[PROVIDED DATA Boundary: Start]

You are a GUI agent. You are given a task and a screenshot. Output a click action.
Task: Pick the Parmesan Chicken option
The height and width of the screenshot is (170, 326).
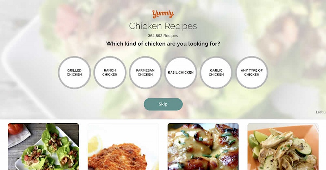point(145,72)
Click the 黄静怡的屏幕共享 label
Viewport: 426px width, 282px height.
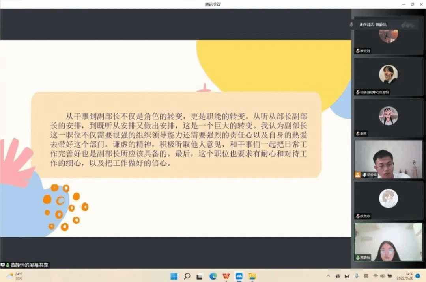click(27, 265)
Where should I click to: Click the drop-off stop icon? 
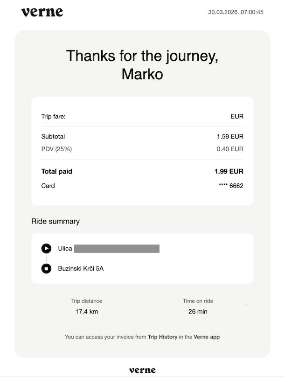pos(46,268)
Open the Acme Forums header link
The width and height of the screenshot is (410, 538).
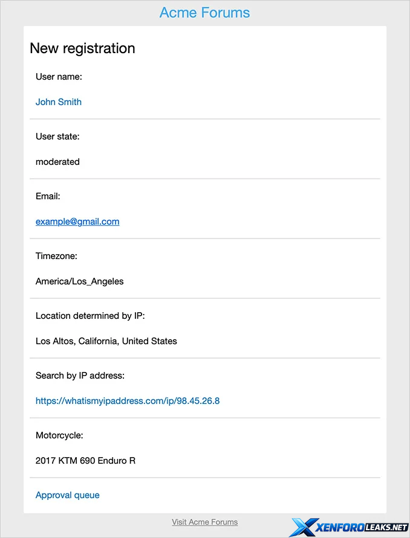(x=204, y=13)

[PROVIDED DATA Boundary: End]

DIRECTIONS → Omit the pictures, then output every record exactly as given.

TASK SOLUTION →
You are a GUI agent. You are given a task and a screenshot. Output a click action.
Task: Pick the Parmesan Chicken option
The height and width of the screenshot is (170, 326).
point(145,72)
Click the 黄静怡的屏幕共享 label
Viewport: 426px width, 282px height.
click(27, 265)
Where should I click to: Click the drop-off stop icon? 
pos(46,268)
Open the Acme Forums header link
The width and height of the screenshot is (410, 538).
(x=204, y=13)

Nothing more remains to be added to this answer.